This year’s Chinese New Year (CNY) celebrations will be different with infection control measures in place. Here are some of the high-tech ways to usher in the new year.
Digital red packets
• Instead of physical red packets, Singaporeans are encouraged to give out e-hongbao this CNY to complement safe management measures.
• The Monetary Authority of Singapore said this will enable remote gifting across a variety of visitation practices, including virtual gatherings, and will also reduce crowding at banks.
• These e-hongbao come in different designs depending on the bank, and all funds are sent via the instant transfer service PayNow, which maps people’s bank accounts to either their NRIC or mobile number.
• For the first time in 49 years, the annual Chingay Parade will go fully digital. The parade, usually held during CNY, will take place on Feb 20 and will be aired on television, online, and on social media channels from 8pm to 9pm.
• Technology will be used to reinvent traditional ethnic performances during the multiculturalism segment to highlight intricate details that usually cannot be seen at physical parades.
• The parade will also use choreographed computer-generated imagery to enhance dragon dance and pole act performances.
River Hongbao & Chinatown street light-up
• The River Hongbao event, which usually sees crowds flocking to the Marina Bay floating platform, has been moved to Gardens by the Bay this year.
• There will be no live performances, but visitors can still look forward to pre-recorded dance and getai performances, which will be screened at the event.
• Another iconic event that sees large crowds is the Chinatown CNY light-up. Organisers have put in place virtual tours of the area so residents can opt to enjoy the festivities virtually.
• In an update, the Ministry of Sustainability and the Environment said there will be no Chinatown street light-up from Feb 5 to 7, and on the eve of CNY, as part of measures to control heavier crowds in the area. The authorities may also restrict access to popular areas in Chinatown such as Pagoda Street and Trengganu Street during peak hours on weekends.
• While the shouting of auspicious phrases during the customary tossing of yusheng – or lohei – has been prohibited this year, a lohei app has arrived to fill the gap. Users simply tap their smartphone screens to get the app to shout on their behalf instead.
• Corporate CNY celebrations are also moving online this year.
• Enterprising event planners have curated virtual celebrations, and these packages offer services like virtual lucky draws, cultural performances and even virtual lion dance performances.
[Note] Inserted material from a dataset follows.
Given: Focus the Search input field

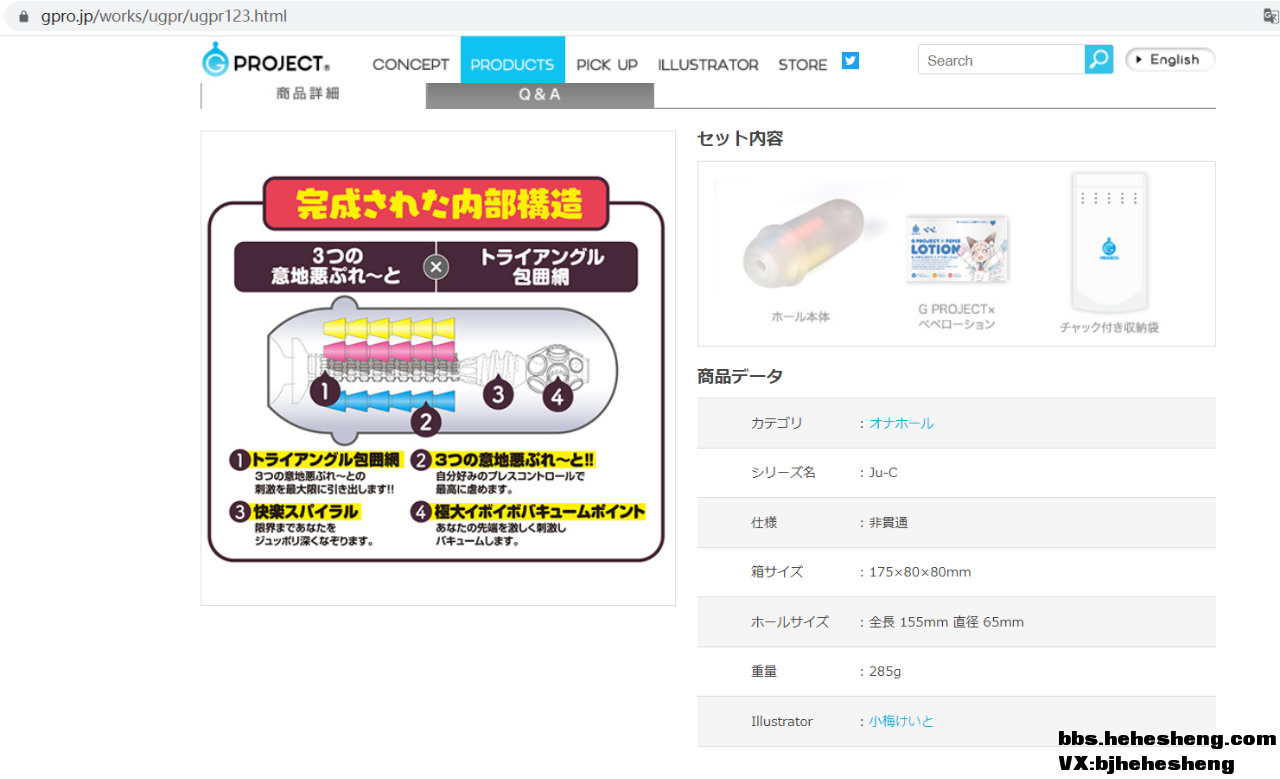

• These event planners typically manage the logistics for such events, including providing a technical support team, the equipment and a physical venue like a studio.
• They also make arrangements for virtual performances, and offer pre-event virtual activities such as workshops or games.
• Basic packages can cost anywhere from $2,000 to about $4,000.
Virtual lion dances
• Some companies are also looking at live-streaming lion dances for their virtual corporate events.
• Event planners said companies which still want to have a lion dance performance can opt to have it in a studio or at the office.
• The performances can then be live-streamed or recorded and played at the virtual corporate event.
• The Singapore Wushu Dragon & Lion Dance Federation said there has been some interest in virtual lion dance performances, and has received about five to 10 inquiries so far from troupes, schools and companies.
• Vendors have taken to online platforms to market their festive goods in hopes that this will drive up sales in the lead-up to CNY.
• Some 20 stallholders at Chinatown Complex selling food, decorations and clothes have joined a pilot online store organised by the Chinatown Complex Hawkers’ Association.
• Shoppers can order items on the e-store, and choose to collect them from Chinatown Complex or have them delivered from Feb 1 to 10.